┏━━
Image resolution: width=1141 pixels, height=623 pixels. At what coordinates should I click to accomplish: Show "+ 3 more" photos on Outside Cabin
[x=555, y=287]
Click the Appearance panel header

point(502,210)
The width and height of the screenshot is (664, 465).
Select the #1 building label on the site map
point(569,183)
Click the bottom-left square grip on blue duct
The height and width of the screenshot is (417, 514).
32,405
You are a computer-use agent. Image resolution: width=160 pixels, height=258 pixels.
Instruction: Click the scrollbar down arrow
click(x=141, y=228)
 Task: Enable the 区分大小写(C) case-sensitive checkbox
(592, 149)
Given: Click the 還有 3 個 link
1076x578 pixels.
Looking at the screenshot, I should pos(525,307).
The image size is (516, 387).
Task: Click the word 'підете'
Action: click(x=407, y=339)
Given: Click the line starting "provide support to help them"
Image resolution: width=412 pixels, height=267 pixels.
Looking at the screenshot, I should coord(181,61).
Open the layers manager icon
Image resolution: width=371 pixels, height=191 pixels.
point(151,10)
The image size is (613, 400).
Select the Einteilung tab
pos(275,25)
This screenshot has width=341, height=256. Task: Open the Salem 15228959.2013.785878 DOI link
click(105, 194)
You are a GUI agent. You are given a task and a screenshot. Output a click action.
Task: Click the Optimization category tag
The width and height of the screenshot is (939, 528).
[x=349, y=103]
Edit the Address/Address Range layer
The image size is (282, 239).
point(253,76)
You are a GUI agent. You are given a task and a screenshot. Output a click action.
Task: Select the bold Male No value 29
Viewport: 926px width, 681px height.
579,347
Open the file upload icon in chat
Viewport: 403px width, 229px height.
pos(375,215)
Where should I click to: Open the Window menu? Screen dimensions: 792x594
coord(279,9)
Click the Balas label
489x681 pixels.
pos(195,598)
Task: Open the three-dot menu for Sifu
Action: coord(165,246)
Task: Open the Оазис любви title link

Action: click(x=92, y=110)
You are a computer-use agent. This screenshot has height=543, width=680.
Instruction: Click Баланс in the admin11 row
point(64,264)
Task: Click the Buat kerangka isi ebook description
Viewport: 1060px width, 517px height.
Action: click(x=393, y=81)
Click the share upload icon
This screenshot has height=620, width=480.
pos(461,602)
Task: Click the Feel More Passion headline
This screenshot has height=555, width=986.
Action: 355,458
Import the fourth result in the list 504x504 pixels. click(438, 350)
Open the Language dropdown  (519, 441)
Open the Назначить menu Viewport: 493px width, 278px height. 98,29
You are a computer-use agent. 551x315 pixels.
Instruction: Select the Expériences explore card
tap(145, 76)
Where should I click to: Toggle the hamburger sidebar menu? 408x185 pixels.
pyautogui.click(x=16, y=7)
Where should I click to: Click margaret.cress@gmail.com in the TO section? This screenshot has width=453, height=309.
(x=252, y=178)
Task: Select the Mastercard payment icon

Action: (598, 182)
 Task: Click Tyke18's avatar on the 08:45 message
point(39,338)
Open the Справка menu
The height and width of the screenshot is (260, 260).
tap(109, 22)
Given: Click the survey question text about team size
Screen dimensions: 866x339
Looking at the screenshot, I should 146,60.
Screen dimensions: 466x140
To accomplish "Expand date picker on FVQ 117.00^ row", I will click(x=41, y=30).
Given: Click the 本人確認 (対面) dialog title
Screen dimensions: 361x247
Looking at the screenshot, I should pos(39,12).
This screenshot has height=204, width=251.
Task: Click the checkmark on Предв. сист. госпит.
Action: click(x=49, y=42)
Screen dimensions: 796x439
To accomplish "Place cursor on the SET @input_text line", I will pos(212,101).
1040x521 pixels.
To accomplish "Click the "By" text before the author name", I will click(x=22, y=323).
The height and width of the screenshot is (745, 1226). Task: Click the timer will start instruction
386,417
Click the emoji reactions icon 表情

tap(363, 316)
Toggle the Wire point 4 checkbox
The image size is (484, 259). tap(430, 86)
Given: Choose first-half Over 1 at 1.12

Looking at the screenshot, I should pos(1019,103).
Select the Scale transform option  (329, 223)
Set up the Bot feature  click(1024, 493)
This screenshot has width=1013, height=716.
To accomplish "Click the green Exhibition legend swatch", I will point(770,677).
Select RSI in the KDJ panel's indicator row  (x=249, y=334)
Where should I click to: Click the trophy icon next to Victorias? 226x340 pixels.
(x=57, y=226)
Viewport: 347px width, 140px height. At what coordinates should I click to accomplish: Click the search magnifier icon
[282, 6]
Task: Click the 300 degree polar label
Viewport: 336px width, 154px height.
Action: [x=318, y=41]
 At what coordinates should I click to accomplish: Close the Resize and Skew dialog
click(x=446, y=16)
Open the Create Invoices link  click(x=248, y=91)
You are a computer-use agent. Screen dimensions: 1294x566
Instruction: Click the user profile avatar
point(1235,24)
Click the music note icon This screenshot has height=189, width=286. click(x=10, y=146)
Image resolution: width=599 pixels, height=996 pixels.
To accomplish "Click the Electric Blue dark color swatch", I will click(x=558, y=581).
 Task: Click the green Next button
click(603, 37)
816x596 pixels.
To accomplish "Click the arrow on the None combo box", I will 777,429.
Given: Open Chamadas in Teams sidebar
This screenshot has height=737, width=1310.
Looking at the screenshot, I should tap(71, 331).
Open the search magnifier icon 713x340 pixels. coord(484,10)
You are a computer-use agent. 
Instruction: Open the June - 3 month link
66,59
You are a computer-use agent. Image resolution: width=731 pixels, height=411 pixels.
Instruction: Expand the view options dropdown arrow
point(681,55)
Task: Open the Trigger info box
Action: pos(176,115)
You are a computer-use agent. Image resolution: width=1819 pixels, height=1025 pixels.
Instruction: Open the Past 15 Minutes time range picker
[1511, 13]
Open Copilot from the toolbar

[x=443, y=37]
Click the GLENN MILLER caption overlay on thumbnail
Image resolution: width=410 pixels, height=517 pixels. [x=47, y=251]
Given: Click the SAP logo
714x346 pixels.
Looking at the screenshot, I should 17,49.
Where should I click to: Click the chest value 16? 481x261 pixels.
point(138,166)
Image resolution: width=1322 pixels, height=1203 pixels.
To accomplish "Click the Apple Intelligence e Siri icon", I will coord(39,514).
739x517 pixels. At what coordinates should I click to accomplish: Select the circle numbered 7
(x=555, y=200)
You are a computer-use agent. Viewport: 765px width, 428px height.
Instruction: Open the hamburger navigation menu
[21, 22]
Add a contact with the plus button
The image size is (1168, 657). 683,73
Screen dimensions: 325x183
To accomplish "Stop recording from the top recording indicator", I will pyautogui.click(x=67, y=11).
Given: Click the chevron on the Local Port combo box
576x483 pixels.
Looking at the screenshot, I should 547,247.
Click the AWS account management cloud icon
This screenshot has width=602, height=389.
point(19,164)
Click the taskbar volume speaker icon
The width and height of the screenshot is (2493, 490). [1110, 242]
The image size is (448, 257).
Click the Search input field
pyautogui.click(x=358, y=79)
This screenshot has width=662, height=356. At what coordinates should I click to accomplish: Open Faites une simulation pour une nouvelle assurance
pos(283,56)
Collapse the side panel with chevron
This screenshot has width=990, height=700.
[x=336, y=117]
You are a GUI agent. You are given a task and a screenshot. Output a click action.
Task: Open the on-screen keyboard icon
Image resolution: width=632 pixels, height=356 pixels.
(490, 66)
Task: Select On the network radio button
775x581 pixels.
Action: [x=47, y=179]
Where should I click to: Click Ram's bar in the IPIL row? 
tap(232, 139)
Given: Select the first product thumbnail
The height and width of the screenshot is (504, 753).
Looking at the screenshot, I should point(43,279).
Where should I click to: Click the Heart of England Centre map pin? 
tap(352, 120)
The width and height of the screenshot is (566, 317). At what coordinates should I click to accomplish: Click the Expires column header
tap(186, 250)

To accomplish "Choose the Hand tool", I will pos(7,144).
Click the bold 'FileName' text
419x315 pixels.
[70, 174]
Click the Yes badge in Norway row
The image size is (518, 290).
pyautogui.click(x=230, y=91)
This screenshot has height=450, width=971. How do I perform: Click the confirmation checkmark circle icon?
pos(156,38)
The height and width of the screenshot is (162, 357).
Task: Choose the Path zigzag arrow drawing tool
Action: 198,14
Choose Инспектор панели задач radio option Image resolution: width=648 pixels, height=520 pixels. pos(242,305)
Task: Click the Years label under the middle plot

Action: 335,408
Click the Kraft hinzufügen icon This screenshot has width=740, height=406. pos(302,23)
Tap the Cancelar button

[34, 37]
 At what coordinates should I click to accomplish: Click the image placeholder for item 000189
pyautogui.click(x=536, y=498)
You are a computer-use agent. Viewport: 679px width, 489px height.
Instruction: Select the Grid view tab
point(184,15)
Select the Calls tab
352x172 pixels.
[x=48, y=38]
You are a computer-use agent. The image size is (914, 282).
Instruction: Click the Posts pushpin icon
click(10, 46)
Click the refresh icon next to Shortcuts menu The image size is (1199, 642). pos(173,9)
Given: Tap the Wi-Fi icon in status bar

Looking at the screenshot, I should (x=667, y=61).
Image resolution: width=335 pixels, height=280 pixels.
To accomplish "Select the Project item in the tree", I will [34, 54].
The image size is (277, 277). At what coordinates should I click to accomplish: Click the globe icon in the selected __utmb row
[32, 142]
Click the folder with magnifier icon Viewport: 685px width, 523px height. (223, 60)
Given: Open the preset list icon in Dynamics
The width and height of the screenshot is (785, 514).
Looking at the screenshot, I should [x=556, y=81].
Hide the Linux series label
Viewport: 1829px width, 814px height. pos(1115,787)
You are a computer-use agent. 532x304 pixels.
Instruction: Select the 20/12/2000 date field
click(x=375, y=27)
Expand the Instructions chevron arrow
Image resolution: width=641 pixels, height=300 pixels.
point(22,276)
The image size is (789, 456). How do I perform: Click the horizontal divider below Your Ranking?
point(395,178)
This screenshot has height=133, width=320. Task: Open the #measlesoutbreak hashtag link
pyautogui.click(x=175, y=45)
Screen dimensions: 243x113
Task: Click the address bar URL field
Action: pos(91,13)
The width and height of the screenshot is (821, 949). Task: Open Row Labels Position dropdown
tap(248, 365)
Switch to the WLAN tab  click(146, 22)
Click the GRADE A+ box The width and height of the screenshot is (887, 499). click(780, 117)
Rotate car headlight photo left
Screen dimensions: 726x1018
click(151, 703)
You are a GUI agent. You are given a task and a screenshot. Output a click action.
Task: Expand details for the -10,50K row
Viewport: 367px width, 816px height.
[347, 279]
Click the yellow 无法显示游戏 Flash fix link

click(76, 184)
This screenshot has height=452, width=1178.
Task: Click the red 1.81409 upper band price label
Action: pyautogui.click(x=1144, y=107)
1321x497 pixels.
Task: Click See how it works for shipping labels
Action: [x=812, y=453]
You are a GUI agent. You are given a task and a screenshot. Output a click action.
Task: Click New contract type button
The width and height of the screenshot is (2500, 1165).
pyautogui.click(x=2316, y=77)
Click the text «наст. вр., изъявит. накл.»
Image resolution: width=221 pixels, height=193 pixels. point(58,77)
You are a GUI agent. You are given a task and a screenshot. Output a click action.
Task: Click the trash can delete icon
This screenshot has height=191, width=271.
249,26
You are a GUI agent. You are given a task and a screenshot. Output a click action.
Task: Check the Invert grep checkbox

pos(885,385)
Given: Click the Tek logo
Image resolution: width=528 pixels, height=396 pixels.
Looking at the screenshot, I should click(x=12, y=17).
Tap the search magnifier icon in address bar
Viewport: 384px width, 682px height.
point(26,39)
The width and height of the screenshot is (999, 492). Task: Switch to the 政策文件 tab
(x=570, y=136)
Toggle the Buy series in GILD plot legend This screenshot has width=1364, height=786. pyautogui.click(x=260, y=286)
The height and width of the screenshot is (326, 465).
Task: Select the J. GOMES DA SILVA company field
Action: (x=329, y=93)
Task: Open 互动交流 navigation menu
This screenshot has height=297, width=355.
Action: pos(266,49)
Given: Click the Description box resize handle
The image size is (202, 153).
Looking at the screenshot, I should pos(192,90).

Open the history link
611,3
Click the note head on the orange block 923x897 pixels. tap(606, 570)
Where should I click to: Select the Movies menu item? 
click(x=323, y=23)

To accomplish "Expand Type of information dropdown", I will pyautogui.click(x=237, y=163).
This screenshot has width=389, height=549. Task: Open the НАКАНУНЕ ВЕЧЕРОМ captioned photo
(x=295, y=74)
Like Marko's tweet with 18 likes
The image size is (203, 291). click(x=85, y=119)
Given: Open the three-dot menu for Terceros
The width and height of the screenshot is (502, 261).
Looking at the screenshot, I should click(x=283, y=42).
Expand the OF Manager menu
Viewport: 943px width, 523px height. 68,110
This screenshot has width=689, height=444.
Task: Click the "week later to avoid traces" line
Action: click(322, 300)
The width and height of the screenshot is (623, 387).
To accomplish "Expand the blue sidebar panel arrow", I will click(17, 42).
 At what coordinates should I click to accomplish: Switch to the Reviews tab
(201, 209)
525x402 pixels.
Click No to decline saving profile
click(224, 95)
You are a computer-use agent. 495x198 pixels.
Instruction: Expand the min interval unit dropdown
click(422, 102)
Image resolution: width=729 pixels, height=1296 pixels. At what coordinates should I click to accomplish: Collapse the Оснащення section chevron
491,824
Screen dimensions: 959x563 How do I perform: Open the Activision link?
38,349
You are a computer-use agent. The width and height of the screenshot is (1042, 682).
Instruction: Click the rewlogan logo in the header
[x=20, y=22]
┗━━
Repeat, exactly as they stand above, the lines from the line with "Task: Check the Invert grep checkbox" to the line with "Given: Click the Tek logo", both lines included.

OUTPUT:
Task: Check the Invert grep checkbox

pos(885,385)
Given: Click the Tek logo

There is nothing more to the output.